__WORK ORDER 1__. In the cycling blog below, translate this sentence into Spanish: "Medway Velo has been so supportive and I hope I did them proud today."
__WORK ORDER 2__.
Answer these questions from the cycling blog below.
(a) Whose track bike did the writer borrow?
(b) Which company is the writer working for at the Expo in the Excel?
(c) Who offered to help with a training plan?
__WORK ORDER 3__. Pick up the cycling blog below at its last sentence and continue it in the same voice.

__GIVEN TEXT__.
I lined up with Jo Smith, Keira McVitty and one other. All experienced top class riders and way out of my league! So when the whistle went we ambled around to the section of the track we had to stop in. I rode slower and slower, getting teased by the judge who told me to keep going, and eventually rolled past Keira and gave up just upsides Jo…. who promptly over balanced behind me and followed me out. Then they blew the whistle…

Picture courtesy of Phil Booth 

I cannot thank Alex enough, letting me borrow his track bike, setting it up, keeping me laughing even when I was completely knackered and trying very hard to put up with teaching me to track stand. You, my lovely, are a superstar. A proper mate as well. Much appreciated and rather humbled.

Phil, you’re a diamond too. You’re encouragement is exactly what I needed – especially when I wasn’t sure about riding it at all. 

Medway Velo has been so supportive and I hope I did them proud today. Huge thanks to Jo and Rob for being supportive too.

Here’s to grasstrack next weekend where I will be with the best group of people I’ve met!


Ride London Day 1

Today I’m here at the Expo in the Excel, working for Sigma Sport on the Sigma/ Extra stand. Having been picked up at 6, it’s the lull at lunchtime  (alright ‘late’ lunchtime) that’s let me get out for food and a quick blog post. There’s a load of my favourite people here that I don’t get too see as often as I’d like. Shelley, Mark, Rob and Joe from Conti UK  (I’ll be working with some of them over the weekend), Rory from Upgrade, some of the Hot Chillee crew, my super landlord Jon from Vittoria…. and a few more.

I like working events like this despite the long days, it’s such a great chance to interact with people – not just customers, but people from all over. 

A lot of people are here to do the sportive for charity, for causes that are near and dear to them and that in itself is special. Others to do it just to say they’ve ridden the same roads as the pros on Sunday.

So. I’m here with Sigma today and tomorrow. With Continental on Saturday, and at the cattle market in Kingston with Continental for the activation zone in Sunday. Don’t be afraid to come and say hi if you are around!

Another roller session planned for this evening as I won’t be doing much for the next few days!

#keepsmiling #thankgodforfriends 

Aim For the Stars

EDITED TO INCLUDE THE FOLLOWING: Sally is lending me a road bike and I can use her rollers. Rob has a turbo I can borrow for a while. This is what friends are for. Also thanks to Phil, Alex, Steve and Tom #mycrew #thisiswhatfriendsarefor #MedwayMassive

@swordpanda has also offered to help me out with a training plan when I’ve healed after dental surgery.

__DATA PROVIDED__.
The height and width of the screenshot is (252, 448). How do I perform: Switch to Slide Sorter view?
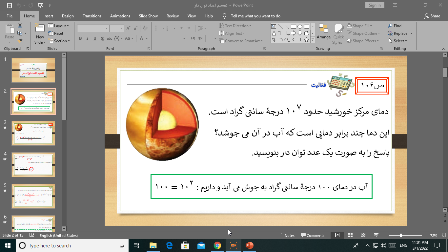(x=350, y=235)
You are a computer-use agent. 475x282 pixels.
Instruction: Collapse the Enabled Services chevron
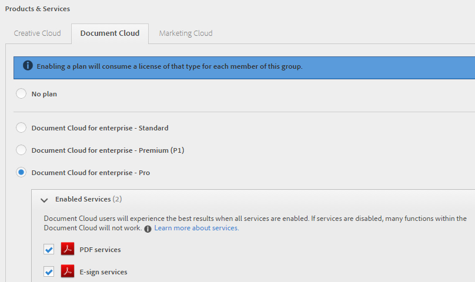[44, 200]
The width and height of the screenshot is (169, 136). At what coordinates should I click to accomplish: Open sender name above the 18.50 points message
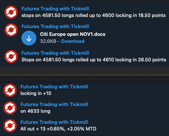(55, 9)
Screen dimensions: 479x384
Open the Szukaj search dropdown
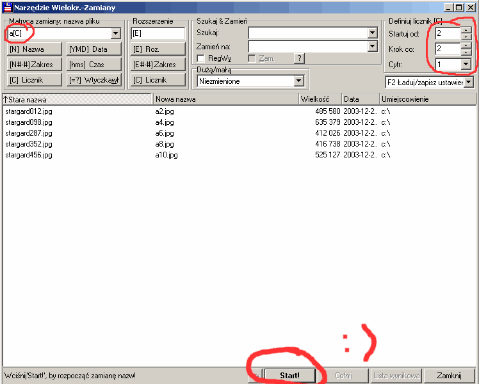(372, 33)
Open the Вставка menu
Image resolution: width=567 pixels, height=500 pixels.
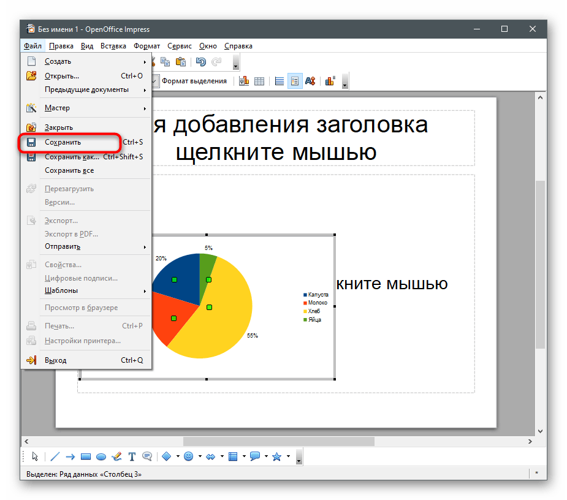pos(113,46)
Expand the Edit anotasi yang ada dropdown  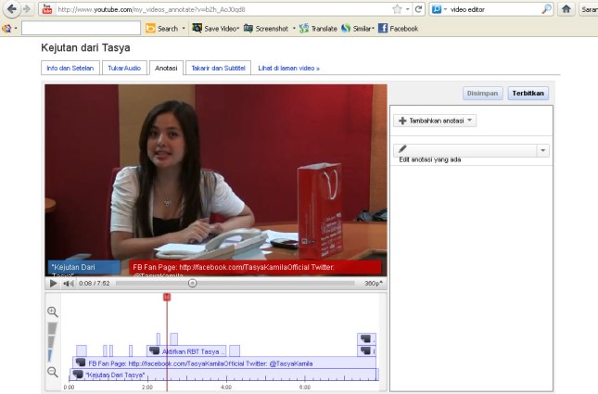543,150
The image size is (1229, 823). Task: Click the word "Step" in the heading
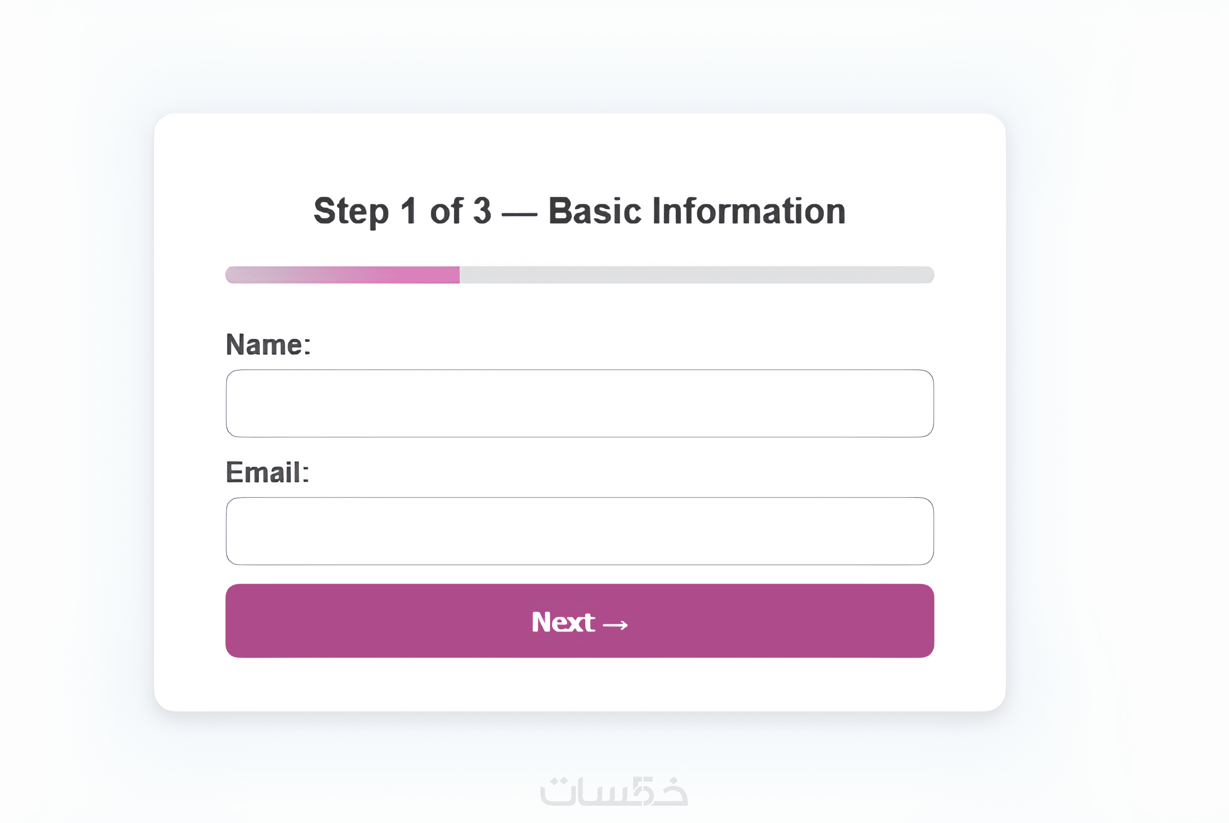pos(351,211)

==

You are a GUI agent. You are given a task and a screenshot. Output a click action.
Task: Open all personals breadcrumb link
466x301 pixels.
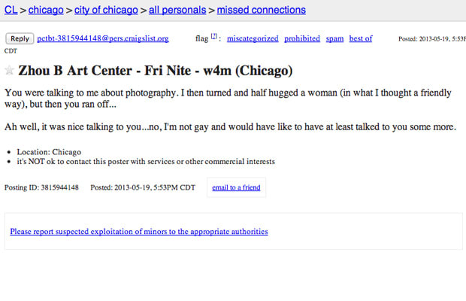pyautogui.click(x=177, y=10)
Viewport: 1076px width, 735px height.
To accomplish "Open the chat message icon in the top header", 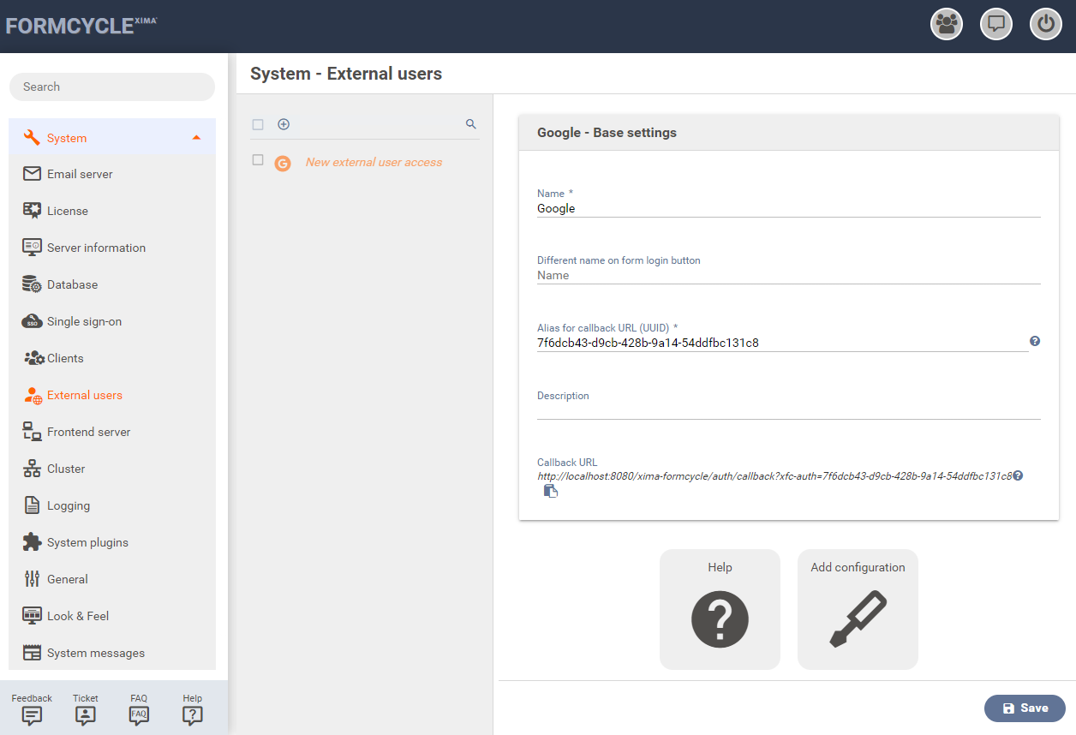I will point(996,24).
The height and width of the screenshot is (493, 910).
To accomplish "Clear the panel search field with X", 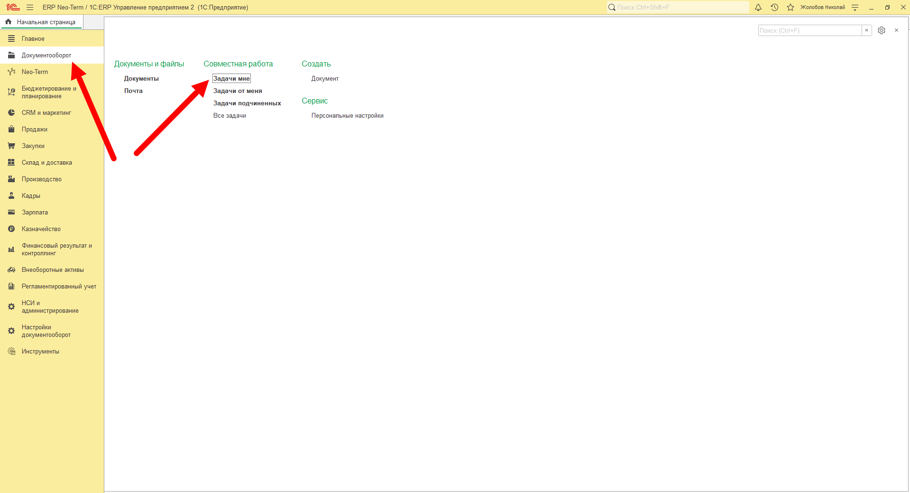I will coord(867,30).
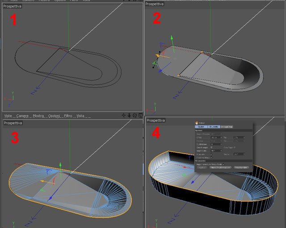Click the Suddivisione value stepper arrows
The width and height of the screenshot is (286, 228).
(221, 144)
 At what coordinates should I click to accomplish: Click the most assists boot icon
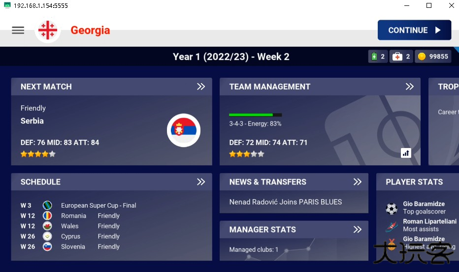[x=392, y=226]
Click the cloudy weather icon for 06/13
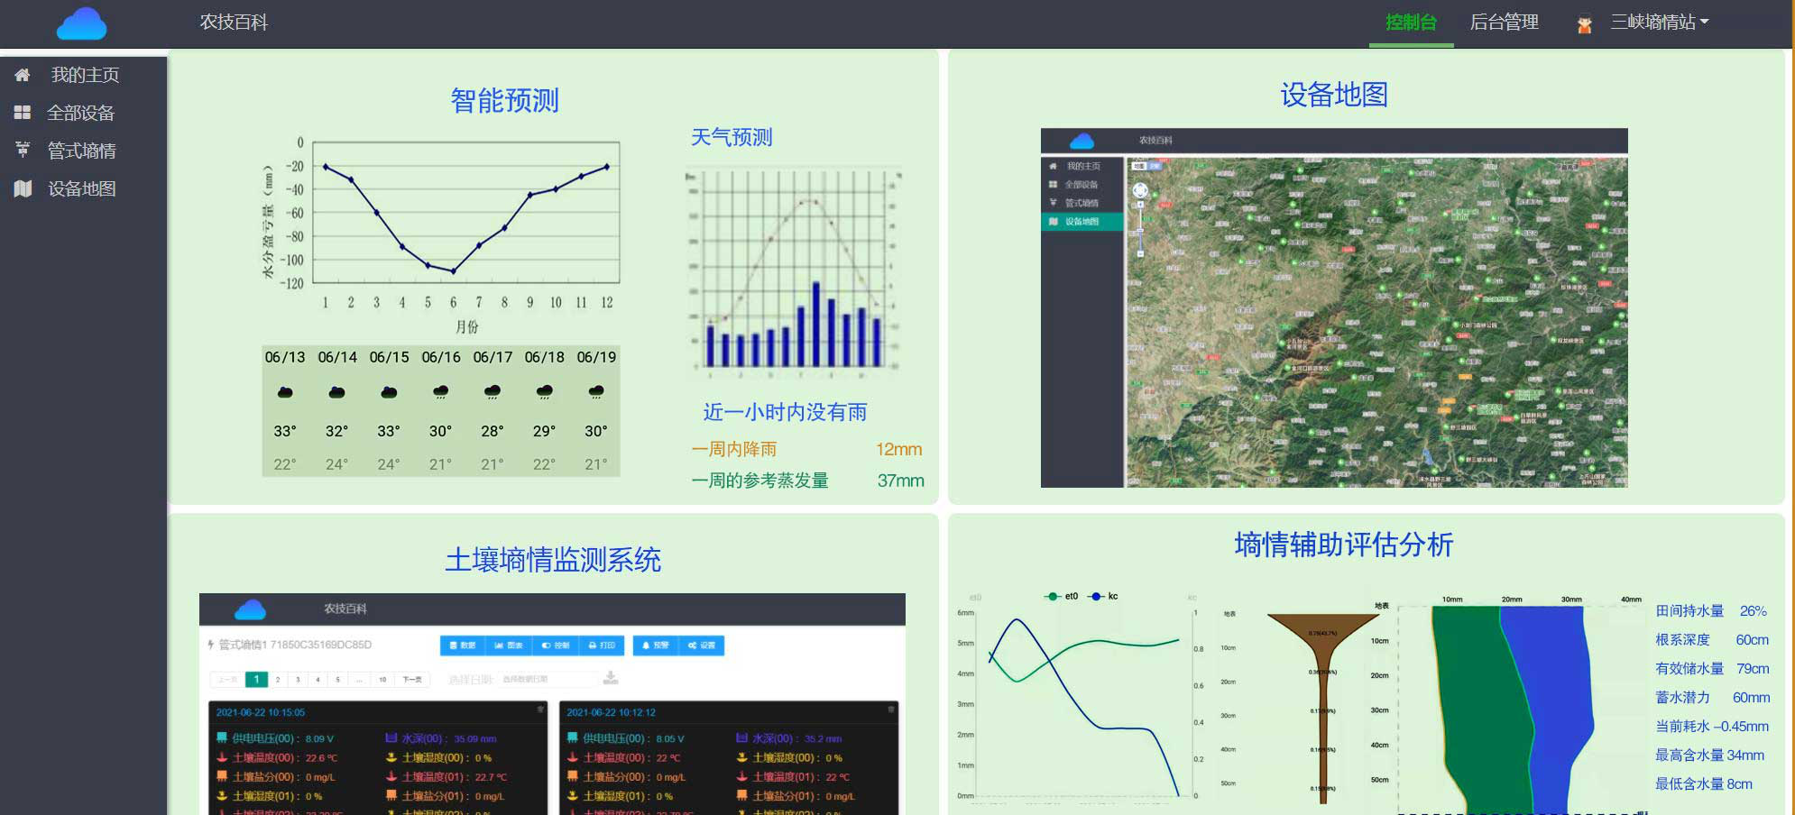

--

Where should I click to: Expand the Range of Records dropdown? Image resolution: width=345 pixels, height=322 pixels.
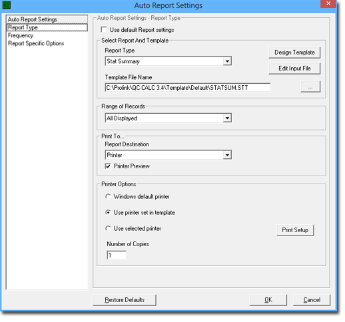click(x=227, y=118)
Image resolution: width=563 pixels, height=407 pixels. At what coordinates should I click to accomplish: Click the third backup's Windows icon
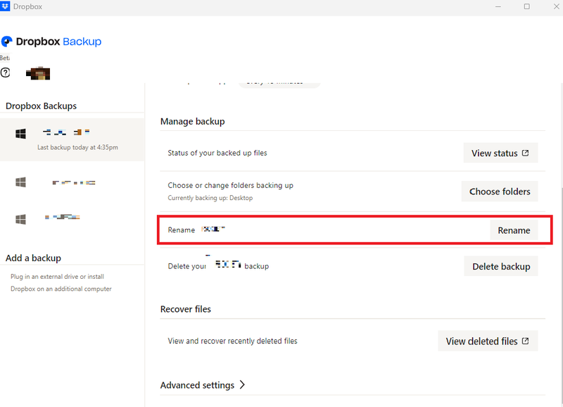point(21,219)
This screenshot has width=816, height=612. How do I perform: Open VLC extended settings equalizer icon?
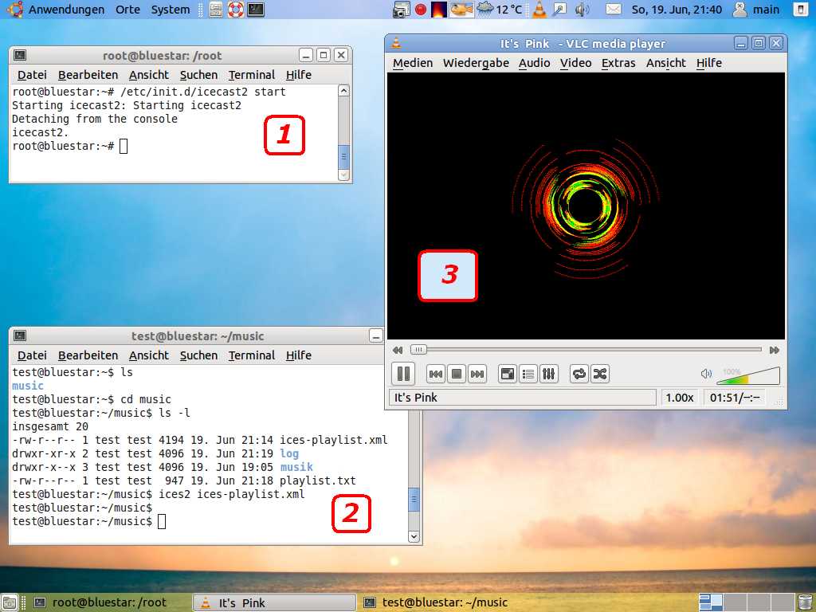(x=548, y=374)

__ANSWER 1__. Medway Velo me ha apoyado muchísimo y espero haberlos dejado orgullosos hoy.

__ANSWER 2__.
(a) Alex's
(b) Sigma Sport
(c) @swordpanda

__ANSWER 3__.
Well. Not quite the stars. I mean I have an ice gel pack currently resting across my face after dental surgery yesterday so I can’t exactly do much. Walking in a straight line would be a bonus. But I need something to aim at.

You know I don’t have any of the following; road bike, turbo, rollers, hr monitor, power meter or any idea of how to go about training. But I do have a great bunch of friends at Medway Velo who have helped me out no end.

Having Paris Roubaix Challenge to aim at was hard and I’d had no specific training other than increasing the miles. But with everything going a bit wrong at the moment, I need to aim at something.

Despite ‘my’ road bike being requested back at work, a few days after breaking a spoke on the loaned wheels and less than a week after getting hit by a pedestrian and a car, I’m trying very hard to look forward. I can’t ride a bike/ do much for a week and having a mouthful of blood isn’t really conducive to doing much. 

So I’ve entered the Green Arrow grasstrack on the 14th August. It’s not the biggest event ever but it is one that I didn’t think I’d be able to do.

Ride London Expo is next week, Thursday and Friday with my employer Sigma Sport and Saturday and Sunday with Conti UK. Not much chance for riding a bike anyway! 

I know I’m not very good, that I don’t know anything much about training or fixing bikes. Does it really matter? Are you brave or bonkers enough to have a go?

I’ll always try. I always want to learn, even if no one wants to teach me or help me out, I’ll be doing the best I can.
Having been underestimated by so many for so long, I’m truly grateful for those that are now my friends, the willingness to put a bit of belief and support behind me.